Subinhibitory Antibiotic Concentrations Mediate Nutrient Use and Competition among Soil Streptomyces

Though traditionally perceived as weapons, antibiotics are also hypothesized to act as microbial signals in natural habitats. However, while subinhibitory concentrations of antibiotics (SICA) are known to shift bacterial gene expression, specific hypotheses as to how SICA influence the ecology of natural populations are scarce. We explored whether antibiotic ‘signals’, or SICA, have the potential to alter nutrient utilization, niche overlap, and competitive species interactions among Streptomyces populations in soil. For nine diverse Streptomyces isolates, we evaluated nutrient utilization patterns on 95 different nutrient sources in the presence and absence of subinhibitory concentrations of five antibiotics.
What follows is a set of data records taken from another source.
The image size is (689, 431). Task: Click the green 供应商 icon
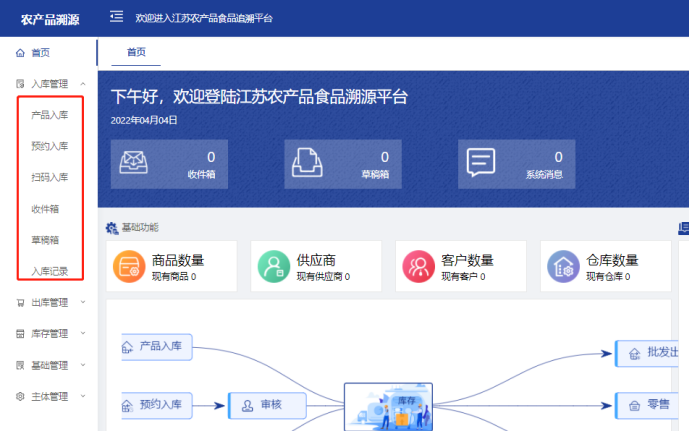(274, 266)
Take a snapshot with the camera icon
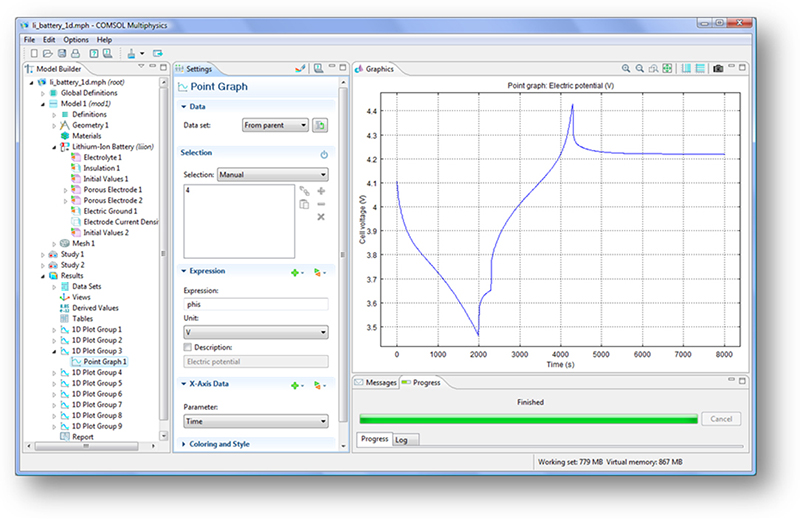800x519 pixels. click(718, 69)
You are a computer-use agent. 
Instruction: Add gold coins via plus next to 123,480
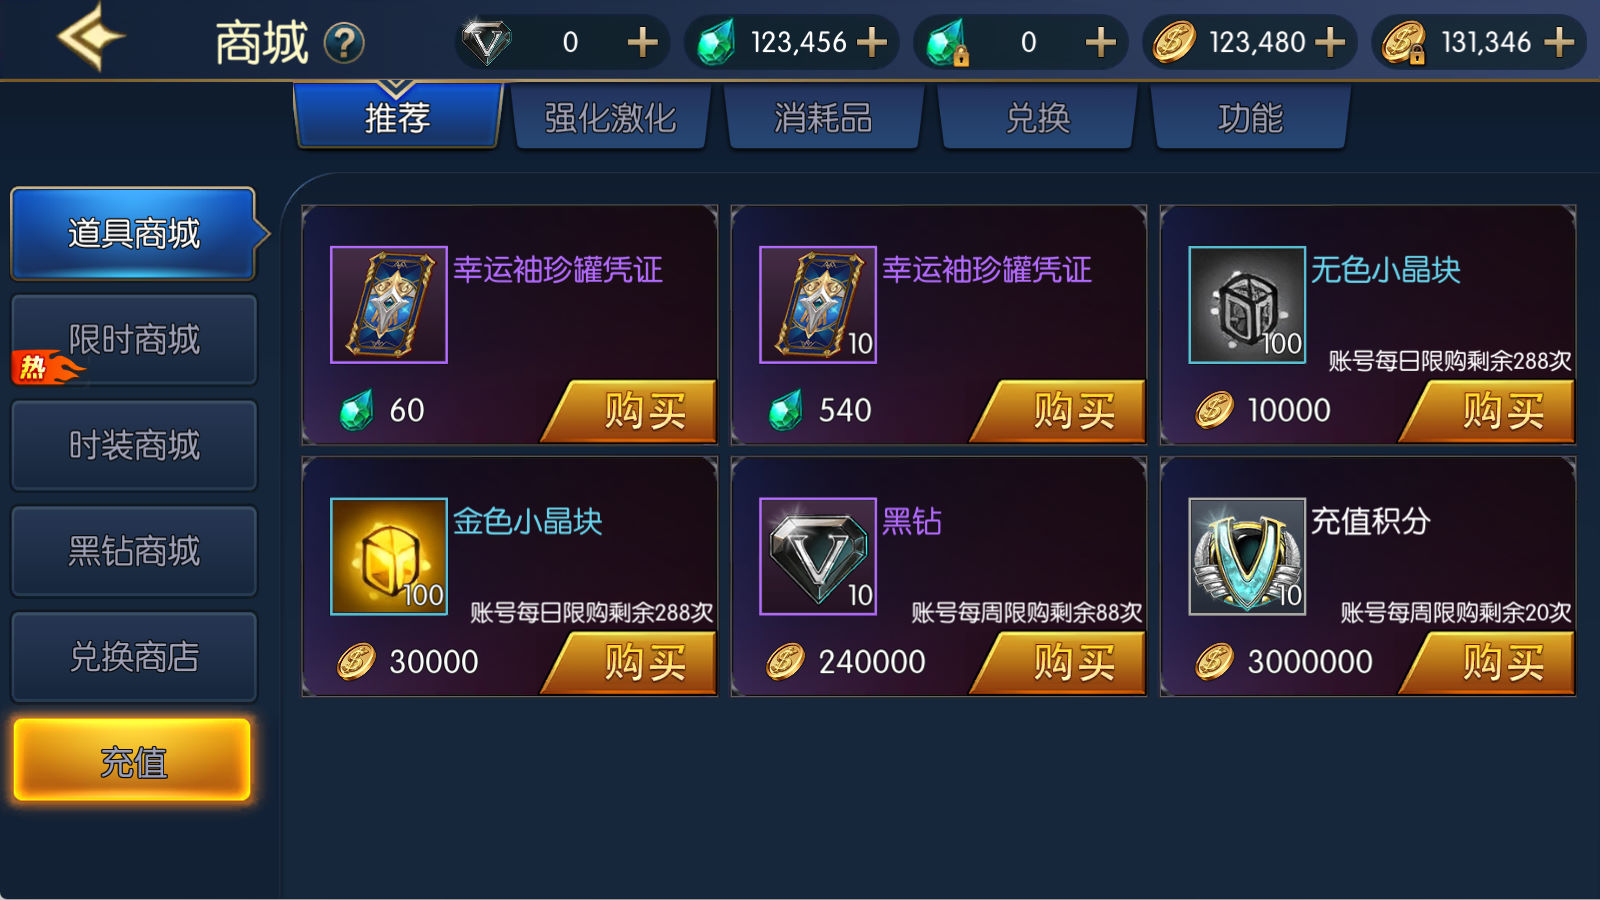coord(1330,42)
There were significant changes in nutrient use among Streptomyces isolates, including both increases and decreases in the capacity to use individual nutrients in the presence vs. in the absence of SICA. Isolates varied in their responses to SICA and antibiotics varied in their effects on isolates. Furthermore, for some isolate-isolate-antibiotic combinations, competition-free growth (growth for an isolate on all nutrients that were not utilized by a competing isolate), was increased in the presence of SICA, reducing the potential fitness cost of nutrient competition among those competitors. This suggests that antibiotics may provide a mechanism for bacteria to actively minimize niche overlap among competitors in soil. Thus, in contrast to antagonistic coevolutionary dynamics, antibiotics as signals may mediate coevolutionary displacement among coexisting Streptomyces, thereby hindering the emergence of antibiotic resistant phenotypes. These results contribute to our broad understanding of the ecology and evolutionary biology of antibiotics and microbial signals in nature.